Remanejamento. Levantamento feito pela reportagem nos arquivos do Diário Oficial da Cidade mostra que parte do dinheiro foi transferida para atividades de maior visibilidade: só a Virada Cultural recebeu cerca de R$ 2 milhões, destinados originalmente para as ações do BID. O programa de recapeamento de vias, atividade amplamente divulgada pela Prefeitura, recebeu R$ 12 milhões só no mês passado.

PARA LEMBRAR

Verba do PAC só vale até o fim deste ano
Cerca de R$ 6,2 milhões estão à disposição da Prefeitura desde maio de 2008 para a construção de dez galpões de triagem de material reciclável. O dinheiro, proveniente do Programa de Aceleração do Crescimento (PAC) do governo federal, ainda não foi usado porque a administração alega dificuldades para encontrar terrenos onde os equipamentos possam ser construídos.

A verba, que só será liberada pela União quando a Prefeitura apresentar o projeto dos galpões, deve ser usada até 31 de dezembro, pois está no Plano Plurianual (PPA) do Ministério das Cidades – o orçamento da pasta até 2010. Após essa data, o Município perde o direito à verba. A Prefeitura negociou os termos do contrato para cumprir o acordo.
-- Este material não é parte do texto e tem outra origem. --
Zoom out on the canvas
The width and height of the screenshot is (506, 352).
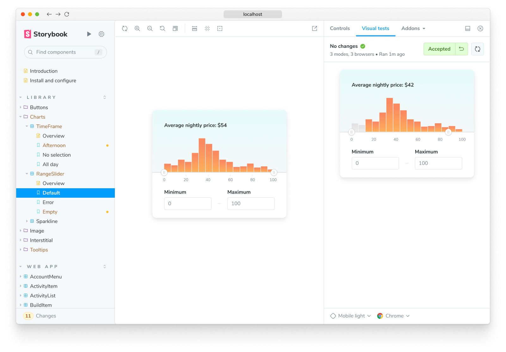150,29
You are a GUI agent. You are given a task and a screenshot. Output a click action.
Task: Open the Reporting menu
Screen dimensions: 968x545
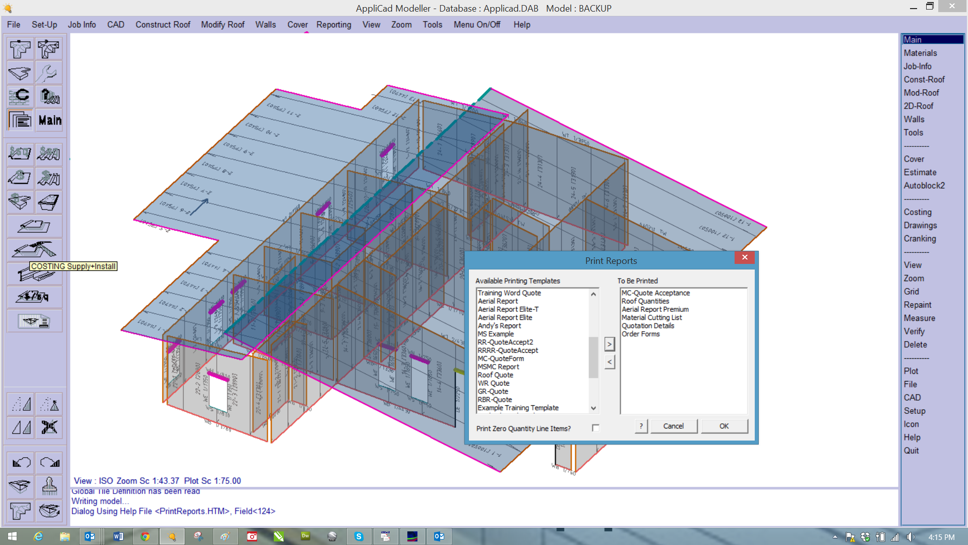tap(333, 25)
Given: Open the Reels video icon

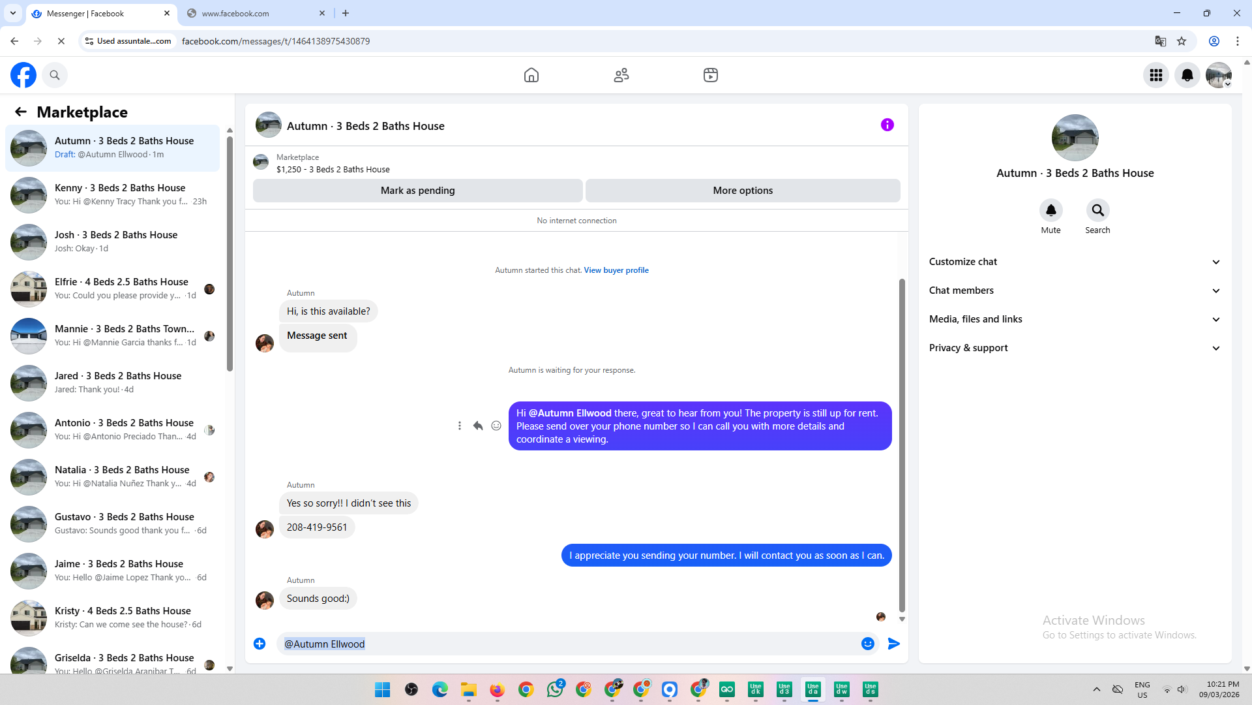Looking at the screenshot, I should pos(710,75).
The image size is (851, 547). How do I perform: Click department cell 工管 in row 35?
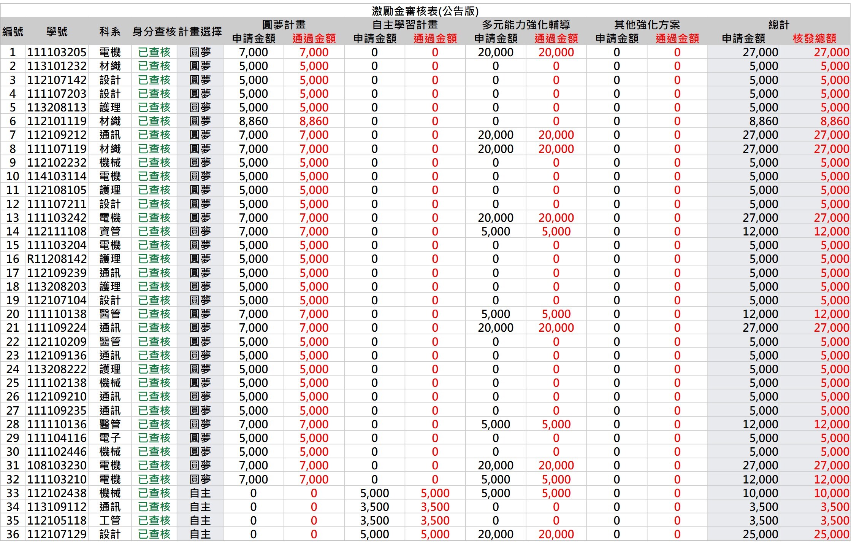[110, 520]
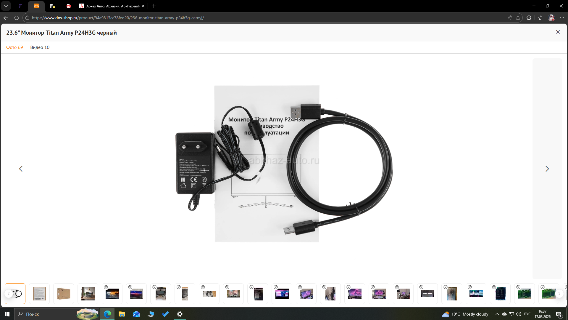Refresh the page
Screen dimensions: 568x320
pyautogui.click(x=17, y=18)
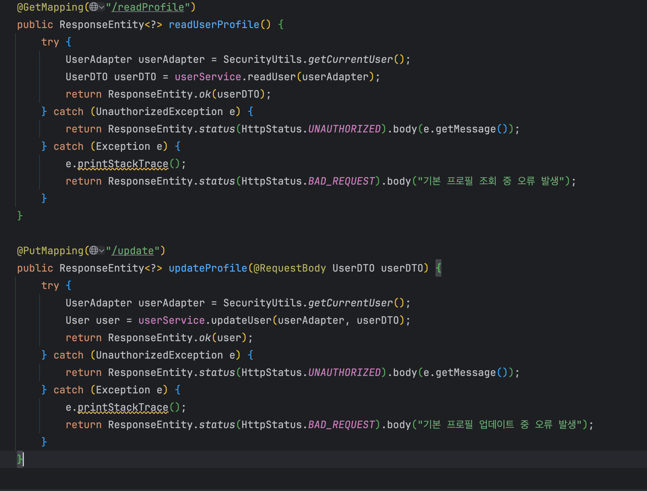
Task: Click the @PutMapping annotation
Action: tap(50, 251)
O projeto de um dos equipamentos já foi enviado a Brasília. A obra começou segunda-feira em um terreno na pista sentido Dutra da Marginal do Tietê, próximo da Ponte da Freguesia do Ó. Atualmente, o local é ocupado por carros alegóricos antigos e por 33 catadores de lixo independentes, que não pretendem usar o novo galpão de triagem.

“Ninguém quer entrar para cooperativa. Não compensa”, afirma o carroceiro Jorge, de 32 anos. Dois galpões devem ser construídos na zona sul (no Ipiranga e em Santo Amaro). Os outros sete endereços ainda não foram definidos, conforme o ministério.